For example, Robert Schleiffer and Howard Laifa proposed the decision theory that contains uncertainty . Jerm Cohenfield practiced Bayesian statistics when studying the carcinogenic problem of tobacco and came to important conclusions.
NASA also hired institutions that master Bayesian tools to predict the probability of major accidents in rocket launches. In all these examples, Bayesian theory is more dynamic than frequency theory.
Finally, Bayesians waited for the best time to counterattack, that is, the birth and rise of computer science. In the 1960s, Ray Solomonov combined the computability theory of Turing with Bayesian formula to build the predecessor of the general framework of artificial intelligence .
In the 1980s, the Monte Carlo method brought revolution to the practical application of Bayesian formulas.
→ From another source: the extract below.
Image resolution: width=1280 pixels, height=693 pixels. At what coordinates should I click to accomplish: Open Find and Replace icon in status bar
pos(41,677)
A program called Gibbs sampling Bayesian inference even declared the victory of Bayesianism.
Bayesians usher in new development. Bayes is no longer equivalent to a formula or a proposition. Its methods are becoming more and more advanced, and its theoretical roots are becoming more and more developed.
There is a famous saying in the field of statistics: "All models of are wrong, but some are useful ." From George Box, a statistics master who has made important contributions in Bayesian inference and other aspects. In a sense, this sentence has also become an embodiment of Bayesian methodology.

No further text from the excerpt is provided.